A Antártida é conhecida por ser um ambiente de animais carismáticos, como baleias, focas e pinguins, que representam animais do topo da cadeia alimentar. Entretanto, sua maior diversidade está na verdade relacionada aos invertebrados marinhos - como crustáceos, estrelas-do-mar, lulas -, os quais também possuem papéis ecológicos fundamentais e, às vezes, menos conhecidos para esse ambiente. Dentre esses organismos, serão apresentados neste texto o grupo dos cefalópodes, em especial as lulas e os polvos, os quais são muito importantes na composição das relações tróficas antárticas, uma vez que exercem funções significativas tanto como presas quanto como predadores e são responsáveis, em parte, pelo elo entre pequenos animais herbívoros e muitas espécies de aves e mamíferos polares. (Quer saber um pouco mais sobre os cefalópodes? Veja o Box 1 abaixo!)

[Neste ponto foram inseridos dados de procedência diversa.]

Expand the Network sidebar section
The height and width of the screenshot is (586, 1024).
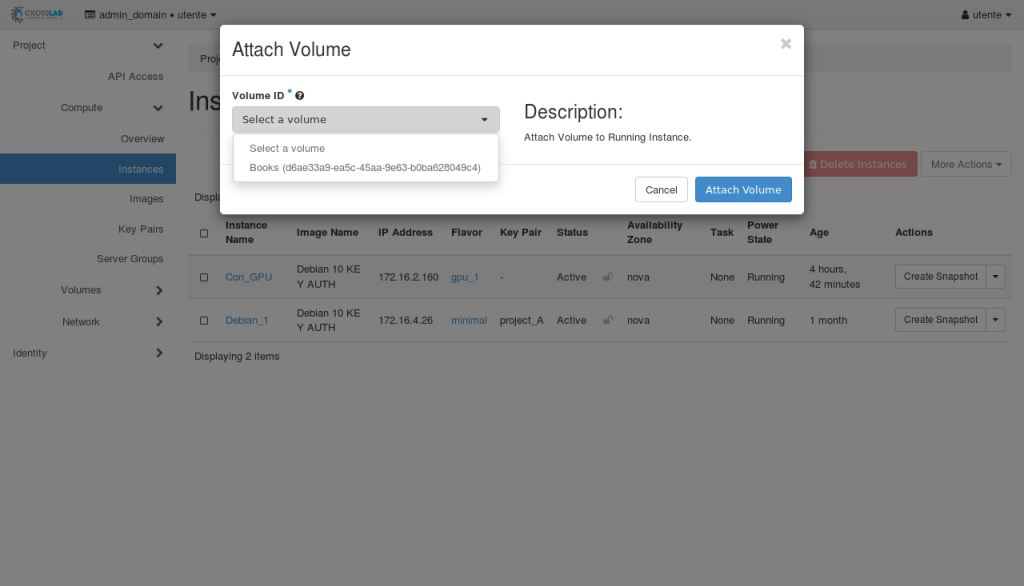tap(158, 322)
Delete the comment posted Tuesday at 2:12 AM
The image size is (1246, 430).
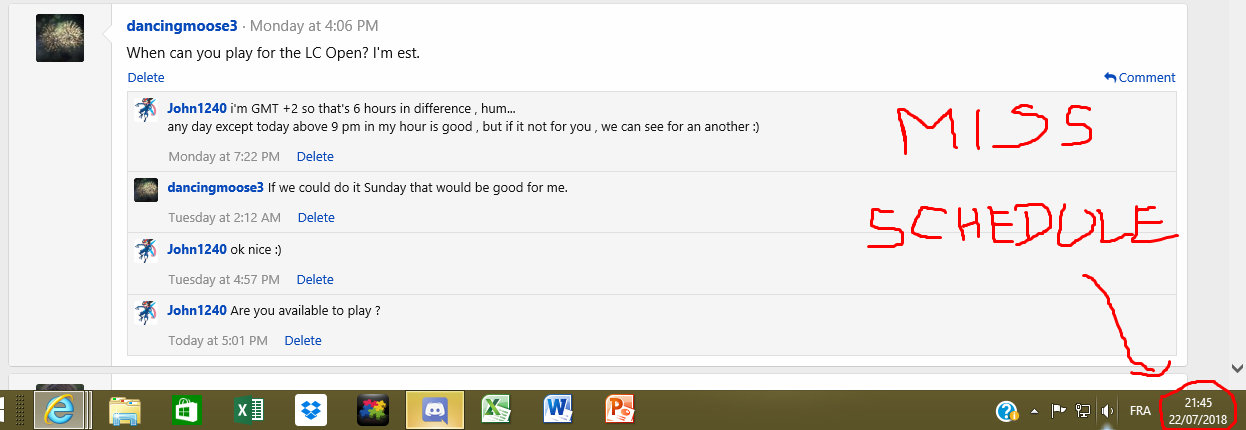pyautogui.click(x=316, y=217)
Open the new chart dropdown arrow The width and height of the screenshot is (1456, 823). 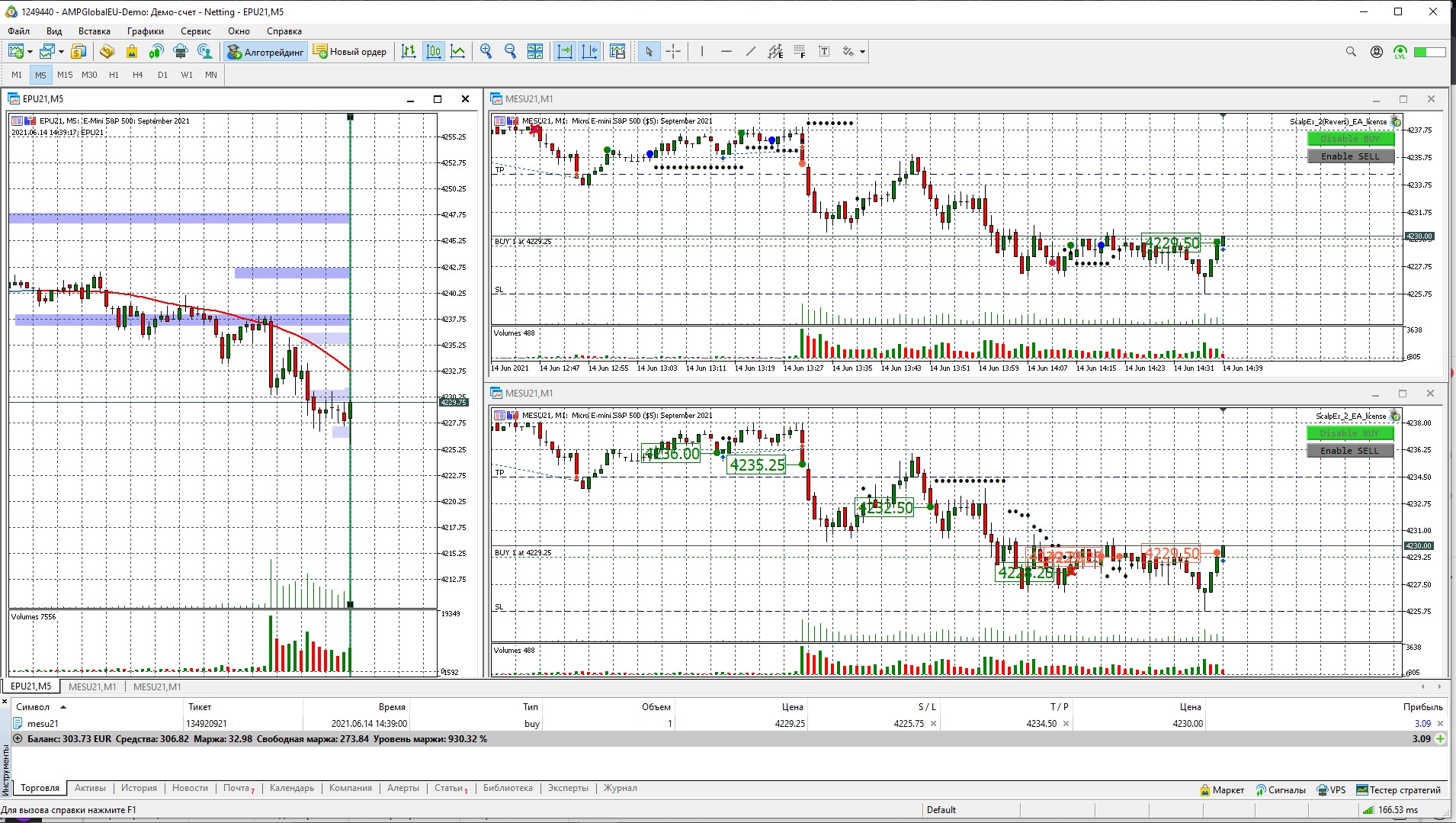pos(30,52)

Ao todo, são encontradas 56 espécies de cefalópodes na Antártida, sendo 22 de lulas e 34 de polvos. Curiosamente, as espécies que habitam o Oceano Austral são bem diferentes da fauna típica dos demais oceanos. Em primeiro lugar, não existem registros de náutilos (Figura 1A) em águas polares, ou seja, nem no Ártico nem na Antártida. Além disso, nas regiões tropicais e temperadas, as espécies mais abundantes e com maior importância comercial para a pesca são as lulas costeiras, de pequeno e médio porte, e as sépias (Figura 1D, F), sendo que ambas estão totalmente ausentes nos polos. Em contrapartida, a maior abundância e diversidade de lulas na Antártida estão relacionadas a espécies oceânicas (Figura 1I), as quais têm tipicamente tamanhos bem maiores do que as lulas costeiras.
Além da diferença quanto aos grupos encontrados na Antártida, uma característica interessante dos cefalópodes no Oceano Austral está na alta taxa de espécies endêmicas, ou seja, de espécies que ocorrem somente nesta região (veja exemplos na Figura 2). As maiores taxas de endemismo estão concentradas dentro do grupo dos polvos, em particular entre os animais sem nadadeiras. A ausência de apêndices locomotores, somada ao hábito bentônico desses animais, limita seu potencial de dispersão, restringindo assim sua distribuição geográfica somente ao ambiente antártico. Já os polvos com nadadeira e as lulas - que têm uma musculatura potente para natação -, ao contrário, têm alta mobilidade e, por consequência, são capazes de se dispersarem até mesmo além da Frente Polar Antártica, resultando em menores taxas de endemismo.